BEGIN INPUT MATERIAL

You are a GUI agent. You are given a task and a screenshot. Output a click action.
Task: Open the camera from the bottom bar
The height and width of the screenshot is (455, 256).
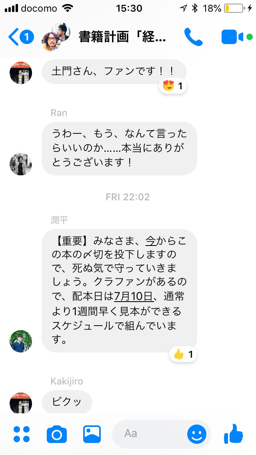(x=57, y=434)
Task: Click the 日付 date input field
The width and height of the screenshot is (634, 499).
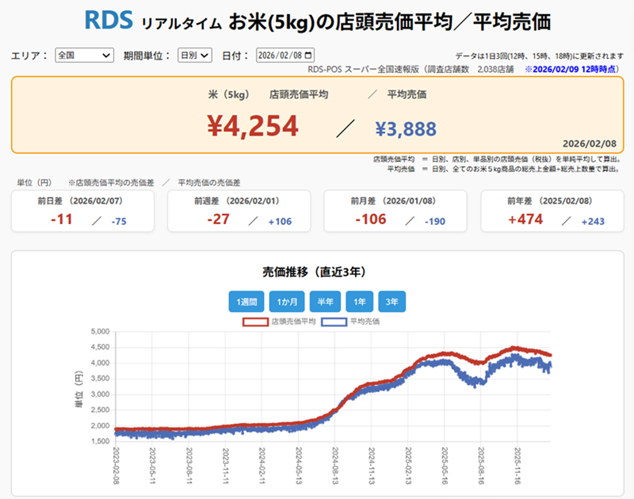Action: pyautogui.click(x=285, y=55)
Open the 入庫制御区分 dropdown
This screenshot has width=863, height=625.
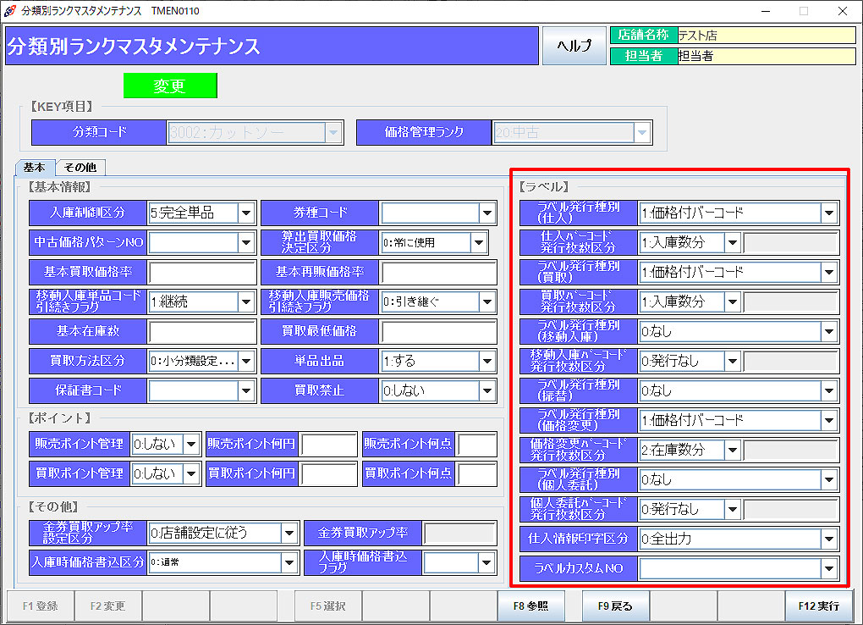click(245, 213)
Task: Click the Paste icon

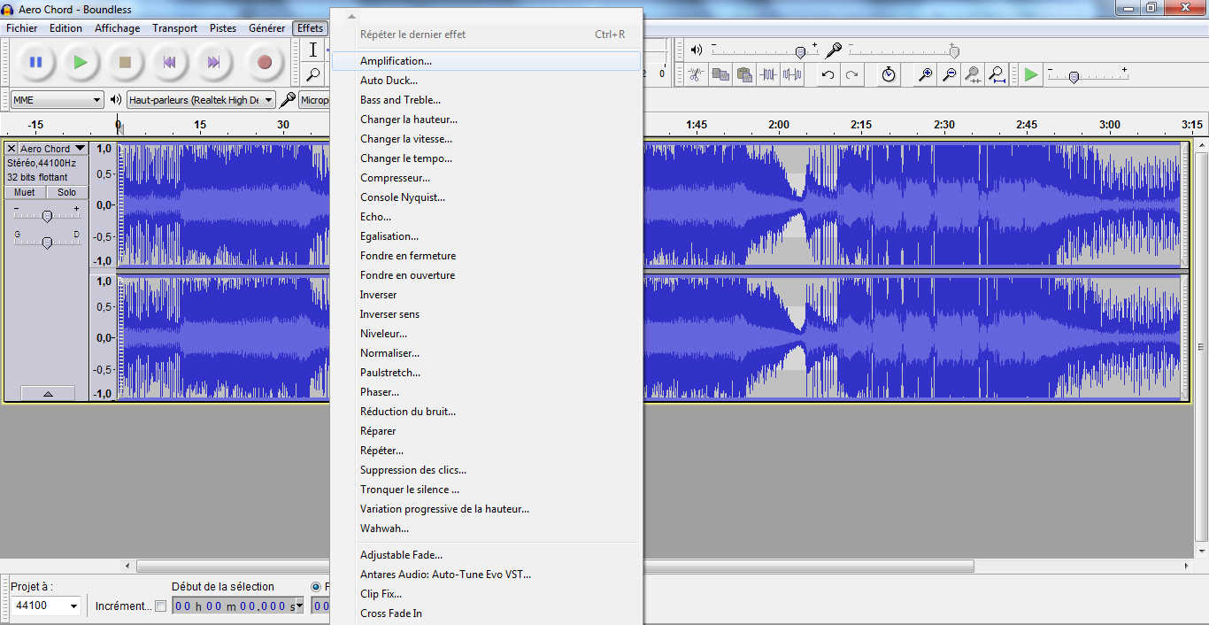Action: 743,73
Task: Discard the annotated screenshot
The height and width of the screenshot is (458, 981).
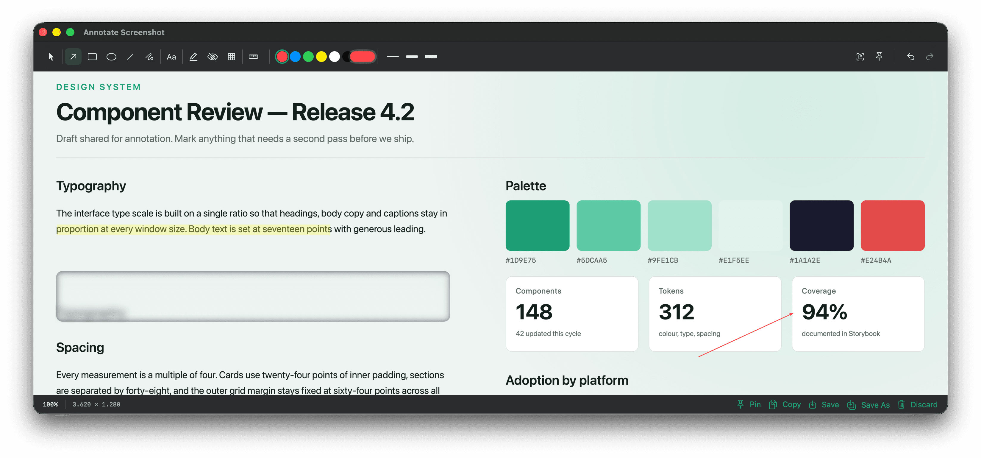Action: tap(917, 405)
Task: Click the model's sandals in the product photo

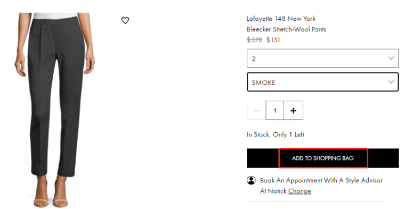Action: point(51,193)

END INPUT MATERIAL

** WHAT YOU SHOULD DO **
Scan the data for the word "Open" and copy every line where it shows up.

** RESPONSE AREA **
Task: Open the camera from the bottom bar
Open the 入庫制御区分 dropdown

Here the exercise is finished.